The U.S. Department of Agriculture UV-B Monitoring Program measures ultraviolet light at seven wavelengths from 300 to 368 nm with an ultraviolet multifilter rotating shadow-band radiometer (UV-MFRSR) at 25 sites across the United States, including Mauna Loa, Hawaii. Column ozone has been retrieved under all-sky conditions near Boulder, Colorado (40.177 degrees N, 105.276 degrees W), from global irradiances of the UV-MFRSR 332- and 305-nm channels (2 nm FWHM) using lookup tables generated from a multiple-scattering radiative transfer code suitable for solar zenith angles (SZA's) up to 90 degrees. The most significant sources of error for UV-MFRSR column ozone retrievals at SZA's less than 75 degrees are the spectral characterizations of the filters and the absolute calibration uncertainty, which together yield an estimated uncertainty in ozone retrievals of +/-4.0%. Using model sensitivity studies, we determined that the retrieved column ozone is relatively insensitive (<+/-2%) to typical variations in aerosol optical depth, cloud cover, surface pressure, stratospheric temperature, and surface albedo.
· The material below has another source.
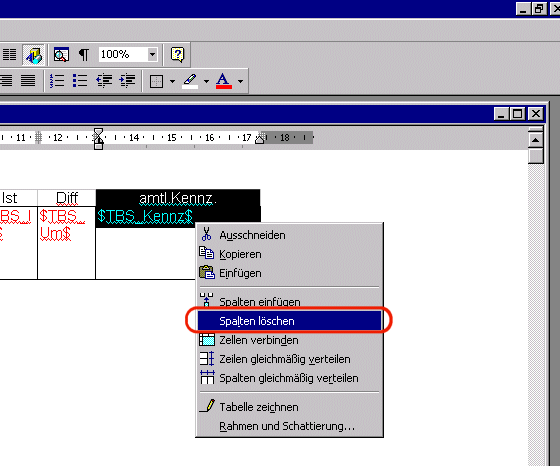Decrease indent of the paragraph

tap(104, 81)
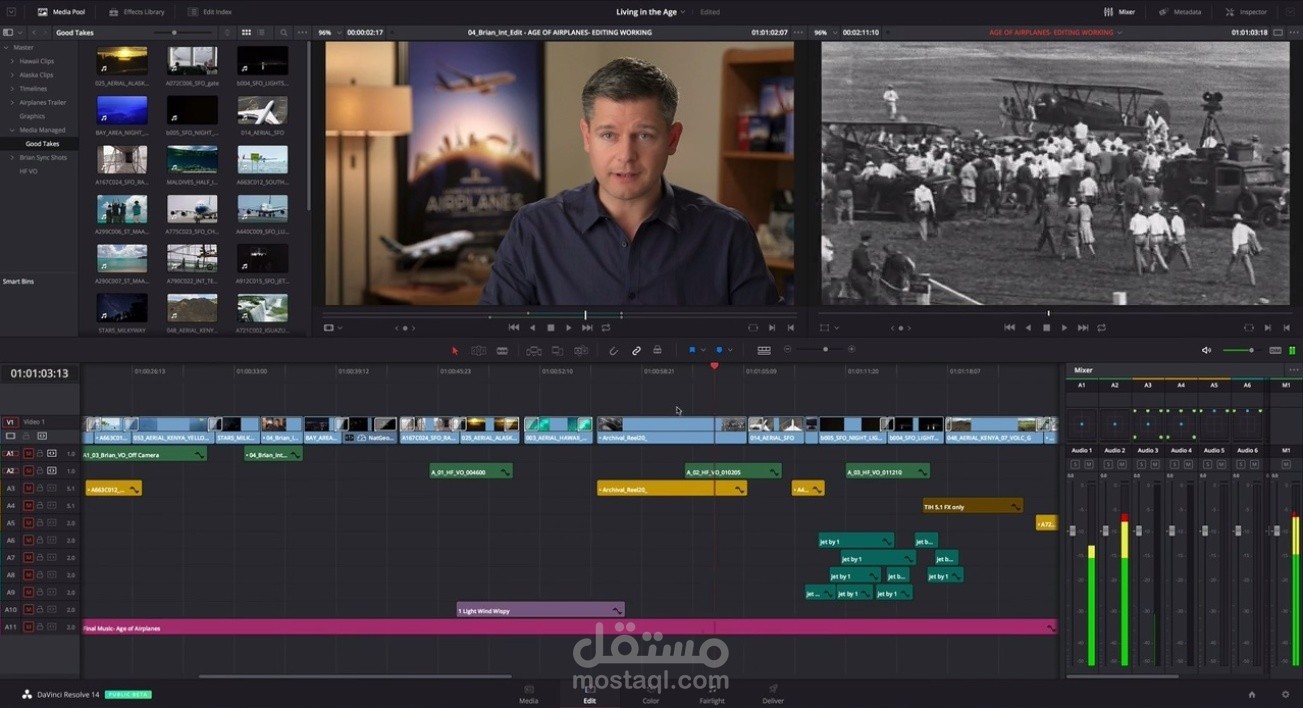Image resolution: width=1303 pixels, height=708 pixels.
Task: Solo Audio 1 channel in the mixer
Action: tap(1075, 465)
For 5 months in 1996-1997 the mean ratio of column ozone retrieved by the UV-MFRSR divided by that retrieved by the collocated Brewer was 1.024 and for the UV-MFRSR divided by those from a nearby Dobson was 1.025. The accuracy of the retrieval becomes unreliable at large SZA's of more than 75 degrees as the detection limit of the 305-nm channel is reached and because of overall angular response errors. The UV-MFRSR advantages of relatively low cost, unattended operation, automated calibration stability checks using Langley plots, and minimal maintenance make it a unique instrument for column ozone measurement.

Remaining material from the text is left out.